Machine learning makes use of a variety of underlying algorithms, including statistical models such as linear regression and logistic regression, to learn from historical data and outcomes how to predict numeric or categorical outcomes when presented with new input data.

Why Python?

Many of you have no background in programming other than the BUSBIS 100 - Programming Essentials class. Many of you also likely came to Pitt Business with no idea that you would be required to take a series of courses that require python programming. And, I would venture to guess that some (many?) of you may be asking yourselves Why do we need to learn python anyway? We’re business students!

The answer to that question has two parts. In short, businesses are demanding employees with data manipulation and analysis skills (business analytics skills), and python-based tools are among the best tools for performing data manipulation and analysis. One of the reasons Pitt Business is requiring students to take the Business Analytics series of courses is because employers let us know that they needed employees with data manipulation and analysis skills, particularly python skills.

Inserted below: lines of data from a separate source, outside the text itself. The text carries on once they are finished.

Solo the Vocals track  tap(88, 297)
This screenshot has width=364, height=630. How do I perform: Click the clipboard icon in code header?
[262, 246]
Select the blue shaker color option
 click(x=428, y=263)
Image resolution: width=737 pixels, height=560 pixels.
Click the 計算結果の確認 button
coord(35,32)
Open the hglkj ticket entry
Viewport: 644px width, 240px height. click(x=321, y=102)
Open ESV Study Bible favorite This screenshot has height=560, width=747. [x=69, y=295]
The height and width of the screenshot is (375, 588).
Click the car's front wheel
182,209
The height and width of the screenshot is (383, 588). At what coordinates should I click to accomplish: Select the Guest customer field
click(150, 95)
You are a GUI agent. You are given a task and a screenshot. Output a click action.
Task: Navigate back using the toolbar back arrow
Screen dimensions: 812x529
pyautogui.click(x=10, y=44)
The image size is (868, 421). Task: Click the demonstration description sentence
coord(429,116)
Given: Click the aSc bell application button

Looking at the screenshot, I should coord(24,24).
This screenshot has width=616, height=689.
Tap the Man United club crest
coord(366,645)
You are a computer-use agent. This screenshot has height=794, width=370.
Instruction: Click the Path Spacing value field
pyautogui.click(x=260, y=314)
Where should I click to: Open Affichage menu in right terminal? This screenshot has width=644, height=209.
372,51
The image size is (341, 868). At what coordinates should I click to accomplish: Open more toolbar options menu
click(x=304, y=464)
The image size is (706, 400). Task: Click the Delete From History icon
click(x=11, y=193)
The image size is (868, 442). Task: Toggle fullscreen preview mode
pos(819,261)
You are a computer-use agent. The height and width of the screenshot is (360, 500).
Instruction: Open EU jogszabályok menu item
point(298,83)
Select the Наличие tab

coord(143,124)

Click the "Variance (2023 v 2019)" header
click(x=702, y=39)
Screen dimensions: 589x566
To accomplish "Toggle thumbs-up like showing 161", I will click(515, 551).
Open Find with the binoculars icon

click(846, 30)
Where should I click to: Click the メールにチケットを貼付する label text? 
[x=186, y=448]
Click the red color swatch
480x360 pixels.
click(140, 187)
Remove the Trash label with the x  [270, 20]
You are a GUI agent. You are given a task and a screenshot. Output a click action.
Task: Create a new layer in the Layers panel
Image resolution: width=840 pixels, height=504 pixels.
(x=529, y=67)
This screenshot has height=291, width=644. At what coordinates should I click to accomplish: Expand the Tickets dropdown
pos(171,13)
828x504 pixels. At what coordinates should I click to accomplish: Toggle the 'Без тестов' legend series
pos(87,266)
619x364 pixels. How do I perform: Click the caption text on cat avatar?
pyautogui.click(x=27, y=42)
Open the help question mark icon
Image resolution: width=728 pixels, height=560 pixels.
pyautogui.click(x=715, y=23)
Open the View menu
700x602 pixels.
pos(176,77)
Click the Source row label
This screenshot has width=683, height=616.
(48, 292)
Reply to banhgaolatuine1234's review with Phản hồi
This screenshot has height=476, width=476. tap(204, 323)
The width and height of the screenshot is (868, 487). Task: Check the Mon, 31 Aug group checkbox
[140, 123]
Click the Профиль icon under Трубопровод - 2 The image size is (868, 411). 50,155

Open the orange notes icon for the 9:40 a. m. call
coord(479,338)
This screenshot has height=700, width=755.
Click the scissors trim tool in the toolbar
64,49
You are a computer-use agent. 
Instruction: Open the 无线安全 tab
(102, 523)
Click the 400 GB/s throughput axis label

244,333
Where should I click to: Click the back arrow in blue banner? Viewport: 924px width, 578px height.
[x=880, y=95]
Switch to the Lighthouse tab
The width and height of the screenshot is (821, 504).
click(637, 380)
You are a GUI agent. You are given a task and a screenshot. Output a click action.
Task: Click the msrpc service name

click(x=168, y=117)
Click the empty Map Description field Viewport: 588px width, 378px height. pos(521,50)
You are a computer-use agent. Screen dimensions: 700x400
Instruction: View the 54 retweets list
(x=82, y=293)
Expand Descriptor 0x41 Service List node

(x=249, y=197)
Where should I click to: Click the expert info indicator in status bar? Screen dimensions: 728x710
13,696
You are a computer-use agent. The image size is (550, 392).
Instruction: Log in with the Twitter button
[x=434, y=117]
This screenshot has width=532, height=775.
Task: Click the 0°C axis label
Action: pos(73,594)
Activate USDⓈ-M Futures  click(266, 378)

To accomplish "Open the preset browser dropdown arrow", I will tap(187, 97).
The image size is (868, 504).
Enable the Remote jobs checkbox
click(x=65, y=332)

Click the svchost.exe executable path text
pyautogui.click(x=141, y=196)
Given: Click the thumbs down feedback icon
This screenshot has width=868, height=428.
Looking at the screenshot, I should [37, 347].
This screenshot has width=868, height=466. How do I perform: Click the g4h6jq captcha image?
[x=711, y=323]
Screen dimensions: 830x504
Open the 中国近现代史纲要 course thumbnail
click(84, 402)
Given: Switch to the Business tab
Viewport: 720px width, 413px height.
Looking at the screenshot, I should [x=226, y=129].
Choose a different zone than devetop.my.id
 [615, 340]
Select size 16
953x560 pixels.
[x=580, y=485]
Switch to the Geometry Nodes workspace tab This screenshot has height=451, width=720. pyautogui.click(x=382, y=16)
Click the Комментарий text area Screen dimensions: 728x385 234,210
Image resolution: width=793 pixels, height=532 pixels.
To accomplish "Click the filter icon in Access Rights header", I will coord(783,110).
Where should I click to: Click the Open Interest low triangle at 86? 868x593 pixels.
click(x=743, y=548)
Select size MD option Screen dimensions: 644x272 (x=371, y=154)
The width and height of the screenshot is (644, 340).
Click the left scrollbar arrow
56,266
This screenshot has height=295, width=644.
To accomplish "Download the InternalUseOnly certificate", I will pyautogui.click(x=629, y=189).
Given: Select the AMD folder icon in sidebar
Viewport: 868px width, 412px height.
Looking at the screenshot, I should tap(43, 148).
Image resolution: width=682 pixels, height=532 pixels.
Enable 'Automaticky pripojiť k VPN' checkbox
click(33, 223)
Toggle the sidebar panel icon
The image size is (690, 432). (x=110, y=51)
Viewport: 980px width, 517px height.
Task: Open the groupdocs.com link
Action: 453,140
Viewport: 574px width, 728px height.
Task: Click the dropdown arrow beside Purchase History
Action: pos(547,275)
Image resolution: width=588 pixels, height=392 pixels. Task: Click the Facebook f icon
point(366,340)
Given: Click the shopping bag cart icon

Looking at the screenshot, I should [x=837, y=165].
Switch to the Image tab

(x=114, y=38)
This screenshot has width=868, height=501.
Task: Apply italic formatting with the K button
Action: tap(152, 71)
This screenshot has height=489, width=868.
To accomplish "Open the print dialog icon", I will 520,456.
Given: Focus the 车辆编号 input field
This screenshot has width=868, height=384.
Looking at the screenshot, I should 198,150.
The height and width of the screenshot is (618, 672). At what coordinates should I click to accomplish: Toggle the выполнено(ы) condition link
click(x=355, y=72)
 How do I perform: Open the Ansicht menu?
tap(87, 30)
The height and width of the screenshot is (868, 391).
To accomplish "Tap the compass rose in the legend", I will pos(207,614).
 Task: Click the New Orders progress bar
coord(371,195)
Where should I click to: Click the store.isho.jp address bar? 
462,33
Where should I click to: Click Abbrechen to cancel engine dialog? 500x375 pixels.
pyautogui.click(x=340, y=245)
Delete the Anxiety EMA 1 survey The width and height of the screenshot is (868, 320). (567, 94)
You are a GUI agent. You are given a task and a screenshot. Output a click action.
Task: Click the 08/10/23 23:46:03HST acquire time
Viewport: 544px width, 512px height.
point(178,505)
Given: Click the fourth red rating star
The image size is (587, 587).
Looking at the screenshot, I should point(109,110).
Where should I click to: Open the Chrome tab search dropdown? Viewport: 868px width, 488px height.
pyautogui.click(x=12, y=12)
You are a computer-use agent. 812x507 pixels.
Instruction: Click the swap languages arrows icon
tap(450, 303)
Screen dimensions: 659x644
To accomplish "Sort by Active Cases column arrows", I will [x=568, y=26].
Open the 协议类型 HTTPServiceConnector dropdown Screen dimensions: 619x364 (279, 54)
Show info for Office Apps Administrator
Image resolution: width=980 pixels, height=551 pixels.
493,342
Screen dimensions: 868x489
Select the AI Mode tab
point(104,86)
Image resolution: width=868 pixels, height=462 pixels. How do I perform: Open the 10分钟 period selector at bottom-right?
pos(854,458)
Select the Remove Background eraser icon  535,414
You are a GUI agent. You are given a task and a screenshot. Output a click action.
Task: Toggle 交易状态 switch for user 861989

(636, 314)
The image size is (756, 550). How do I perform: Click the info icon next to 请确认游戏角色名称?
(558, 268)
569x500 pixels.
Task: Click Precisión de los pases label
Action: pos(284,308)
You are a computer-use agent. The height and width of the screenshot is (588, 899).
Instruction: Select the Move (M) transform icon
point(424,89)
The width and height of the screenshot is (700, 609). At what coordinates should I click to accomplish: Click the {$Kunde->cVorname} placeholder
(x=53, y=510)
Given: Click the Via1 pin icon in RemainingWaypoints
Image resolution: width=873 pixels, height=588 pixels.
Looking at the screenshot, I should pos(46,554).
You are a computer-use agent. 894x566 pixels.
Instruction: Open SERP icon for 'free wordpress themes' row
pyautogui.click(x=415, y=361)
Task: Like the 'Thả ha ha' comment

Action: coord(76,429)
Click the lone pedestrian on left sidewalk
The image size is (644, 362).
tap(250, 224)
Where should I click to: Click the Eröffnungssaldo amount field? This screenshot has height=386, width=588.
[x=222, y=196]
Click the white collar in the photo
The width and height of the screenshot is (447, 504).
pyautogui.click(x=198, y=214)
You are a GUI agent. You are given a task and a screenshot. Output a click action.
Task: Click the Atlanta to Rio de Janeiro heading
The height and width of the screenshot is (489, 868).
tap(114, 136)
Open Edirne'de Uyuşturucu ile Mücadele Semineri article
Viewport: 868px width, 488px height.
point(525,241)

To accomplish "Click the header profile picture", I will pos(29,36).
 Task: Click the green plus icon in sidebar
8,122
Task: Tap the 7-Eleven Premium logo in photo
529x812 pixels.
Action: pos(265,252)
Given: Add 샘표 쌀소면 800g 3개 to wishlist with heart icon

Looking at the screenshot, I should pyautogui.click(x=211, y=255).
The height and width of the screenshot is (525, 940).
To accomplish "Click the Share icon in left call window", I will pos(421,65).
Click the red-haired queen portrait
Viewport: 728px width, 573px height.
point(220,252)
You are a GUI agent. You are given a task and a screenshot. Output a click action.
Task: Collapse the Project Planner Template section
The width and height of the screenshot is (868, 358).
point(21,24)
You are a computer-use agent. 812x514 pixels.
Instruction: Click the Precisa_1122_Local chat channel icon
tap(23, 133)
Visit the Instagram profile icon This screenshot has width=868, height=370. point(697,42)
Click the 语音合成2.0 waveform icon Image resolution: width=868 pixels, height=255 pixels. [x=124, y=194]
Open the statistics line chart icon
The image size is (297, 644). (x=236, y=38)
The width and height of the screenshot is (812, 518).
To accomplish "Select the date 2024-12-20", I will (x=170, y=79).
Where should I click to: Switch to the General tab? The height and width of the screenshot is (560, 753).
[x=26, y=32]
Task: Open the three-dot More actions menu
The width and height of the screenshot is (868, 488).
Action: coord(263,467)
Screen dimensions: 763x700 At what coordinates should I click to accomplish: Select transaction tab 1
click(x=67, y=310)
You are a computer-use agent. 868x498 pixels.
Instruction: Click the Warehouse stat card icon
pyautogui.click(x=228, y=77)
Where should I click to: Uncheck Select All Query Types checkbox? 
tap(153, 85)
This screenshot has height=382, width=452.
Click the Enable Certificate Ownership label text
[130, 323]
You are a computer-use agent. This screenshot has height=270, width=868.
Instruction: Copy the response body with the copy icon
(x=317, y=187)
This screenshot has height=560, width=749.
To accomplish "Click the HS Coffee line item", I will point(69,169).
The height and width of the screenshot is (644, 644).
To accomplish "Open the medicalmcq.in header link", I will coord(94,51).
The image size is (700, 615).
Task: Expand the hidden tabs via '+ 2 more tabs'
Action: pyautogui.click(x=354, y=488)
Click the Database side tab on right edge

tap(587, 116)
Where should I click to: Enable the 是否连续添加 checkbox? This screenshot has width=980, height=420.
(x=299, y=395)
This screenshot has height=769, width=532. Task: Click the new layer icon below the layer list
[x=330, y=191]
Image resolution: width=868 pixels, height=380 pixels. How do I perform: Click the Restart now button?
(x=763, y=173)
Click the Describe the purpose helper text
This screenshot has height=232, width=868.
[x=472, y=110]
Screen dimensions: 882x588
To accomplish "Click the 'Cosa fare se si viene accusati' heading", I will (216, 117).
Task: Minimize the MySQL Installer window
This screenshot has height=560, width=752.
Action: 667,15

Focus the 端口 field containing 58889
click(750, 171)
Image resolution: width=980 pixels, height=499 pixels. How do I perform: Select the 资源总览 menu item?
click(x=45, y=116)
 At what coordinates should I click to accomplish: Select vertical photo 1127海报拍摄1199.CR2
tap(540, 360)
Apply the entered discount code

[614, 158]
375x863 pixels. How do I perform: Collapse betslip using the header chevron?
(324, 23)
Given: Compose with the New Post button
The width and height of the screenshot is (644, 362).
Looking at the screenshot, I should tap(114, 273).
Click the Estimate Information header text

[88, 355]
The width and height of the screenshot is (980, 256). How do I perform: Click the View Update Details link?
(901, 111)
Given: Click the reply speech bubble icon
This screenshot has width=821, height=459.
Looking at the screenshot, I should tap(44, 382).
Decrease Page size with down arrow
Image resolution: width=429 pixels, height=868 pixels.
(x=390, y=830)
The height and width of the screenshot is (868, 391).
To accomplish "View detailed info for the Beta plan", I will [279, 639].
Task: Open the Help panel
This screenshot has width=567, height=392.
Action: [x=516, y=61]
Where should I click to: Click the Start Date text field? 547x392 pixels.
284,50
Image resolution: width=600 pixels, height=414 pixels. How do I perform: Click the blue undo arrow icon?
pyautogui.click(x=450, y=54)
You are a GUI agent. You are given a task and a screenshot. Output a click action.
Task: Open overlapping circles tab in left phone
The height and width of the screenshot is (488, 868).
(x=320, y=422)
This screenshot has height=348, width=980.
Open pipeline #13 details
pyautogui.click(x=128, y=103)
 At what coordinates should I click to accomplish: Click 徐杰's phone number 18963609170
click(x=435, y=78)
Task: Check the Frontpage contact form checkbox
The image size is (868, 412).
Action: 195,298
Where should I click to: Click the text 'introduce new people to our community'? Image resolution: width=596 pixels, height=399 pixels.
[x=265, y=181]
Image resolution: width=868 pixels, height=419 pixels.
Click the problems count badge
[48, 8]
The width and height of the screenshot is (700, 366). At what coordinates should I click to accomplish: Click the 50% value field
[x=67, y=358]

So, why python? I will provide some reasons here. For now, you can take my word for it, but as the course progresses hopefully you will come to some of these same conclusions.

Python for Data Munging

Business and other organizations have large amounts of data that they can potentially analyze to describe, assess, and improve their business processes. Unfortunately, data is not always directly usable in its native form. Analysts typically need to clean the data, which refers to tasks such as dealing with missing values, correcting or removing errors, changing data formats, and removing duplicates. After cleaning the data, the analyst may need to filter the data to select a subset, join the data to another set of data, create summary statistics for the entire dataset or for different groups within the dataset, or create new columns of data by transforming the existing data or making calculations based on the existing data. Next, the analyst might need to make create some visualizations of the data, such as histograms, scatterplots, bar charts, etc.

There are tools for doing these tasks using a graphical user interface (GUI). For example, you might use Microsoft Excel or Power BI. Such tools, however, are typically expensive, and are not as powerful or efficient as python or other code-based tools, such as the programming language R.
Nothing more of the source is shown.